Reproduce each line of the material exactly as it reads.
___ Material for this task ___
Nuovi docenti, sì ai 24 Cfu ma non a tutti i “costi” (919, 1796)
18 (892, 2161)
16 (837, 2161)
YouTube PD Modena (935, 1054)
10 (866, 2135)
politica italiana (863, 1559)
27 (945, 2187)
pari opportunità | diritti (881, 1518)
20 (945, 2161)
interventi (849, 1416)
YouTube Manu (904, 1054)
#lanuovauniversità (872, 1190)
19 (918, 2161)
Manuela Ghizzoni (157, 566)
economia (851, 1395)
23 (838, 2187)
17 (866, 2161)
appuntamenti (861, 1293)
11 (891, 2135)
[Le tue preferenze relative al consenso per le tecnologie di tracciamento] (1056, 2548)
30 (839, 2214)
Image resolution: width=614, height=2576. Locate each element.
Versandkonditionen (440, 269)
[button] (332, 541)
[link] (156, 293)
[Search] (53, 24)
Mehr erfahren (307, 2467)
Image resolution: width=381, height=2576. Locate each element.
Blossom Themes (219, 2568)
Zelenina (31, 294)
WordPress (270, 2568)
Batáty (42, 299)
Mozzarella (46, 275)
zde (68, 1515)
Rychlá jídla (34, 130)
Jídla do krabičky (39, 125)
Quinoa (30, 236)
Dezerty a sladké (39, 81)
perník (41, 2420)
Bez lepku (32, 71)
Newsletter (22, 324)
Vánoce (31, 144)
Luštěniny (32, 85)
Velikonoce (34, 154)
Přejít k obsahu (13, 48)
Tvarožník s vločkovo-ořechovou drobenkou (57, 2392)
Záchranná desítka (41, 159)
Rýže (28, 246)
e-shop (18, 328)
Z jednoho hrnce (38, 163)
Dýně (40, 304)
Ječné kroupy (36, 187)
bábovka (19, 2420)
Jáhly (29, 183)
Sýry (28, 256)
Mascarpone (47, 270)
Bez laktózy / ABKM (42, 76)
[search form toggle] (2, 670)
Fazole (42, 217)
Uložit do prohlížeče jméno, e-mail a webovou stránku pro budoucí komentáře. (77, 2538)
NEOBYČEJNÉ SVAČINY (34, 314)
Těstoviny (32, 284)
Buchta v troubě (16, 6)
___
Reply:
Nuovi docenti, sì ai 24 Cfu ma non a tutti i “costi” (919, 1796)
18 (892, 2161)
16 (837, 2161)
YouTube PD Modena (935, 1054)
10 (866, 2135)
politica italiana (863, 1559)
27 (945, 2187)
pari opportunità | diritti (881, 1518)
20 (945, 2161)
interventi (849, 1416)
YouTube Manu (904, 1054)
#lanuovauniversità (872, 1190)
19 (918, 2161)
Manuela Ghizzoni (157, 566)
economia (851, 1395)
23 (838, 2187)
17 (866, 2161)
appuntamenti (861, 1293)
11 (891, 2135)
[Le tue preferenze relative al consenso per le tecnologie di tracciamento] (1056, 2548)
30 (839, 2214)
Image resolution: width=614, height=2576. Locate each element.
Versandkonditionen (440, 269)
[button] (332, 541)
[link] (156, 293)
[Search] (53, 24)
Mehr erfahren (307, 2467)
Image resolution: width=381, height=2576. Locate each element.
Blossom Themes (219, 2568)
Zelenina (31, 294)
WordPress (270, 2568)
Batáty (42, 299)
Mozzarella (46, 275)
zde (68, 1515)
Rychlá jídla (34, 130)
Jídla do krabičky (39, 125)
Quinoa (30, 236)
Dezerty a sladké (39, 81)
perník (41, 2420)
Bez lepku (32, 71)
Newsletter (22, 324)
Vánoce (31, 144)
Luštěniny (32, 85)
Velikonoce (34, 154)
Přejít k obsahu (13, 48)
Tvarožník s vločkovo-ořechovou drobenkou (57, 2392)
Záchranná desítka (41, 159)
Rýže (28, 246)
e-shop (18, 328)
Z jednoho hrnce (38, 163)
Dýně (40, 304)
Ječné kroupy (36, 187)
bábovka (19, 2420)
Jáhly (29, 183)
Sýry (28, 256)
Mascarpone (47, 270)
Bez laktózy / ABKM (42, 76)
[search form toggle] (2, 670)
Fazole (42, 217)
Uložit do prohlížeče jméno, e-mail a webovou stránku pro budoucí komentáře. (77, 2538)
NEOBYČEJNÉ SVAČINY (34, 314)
Těstoviny (32, 284)
Buchta v troubě (16, 6)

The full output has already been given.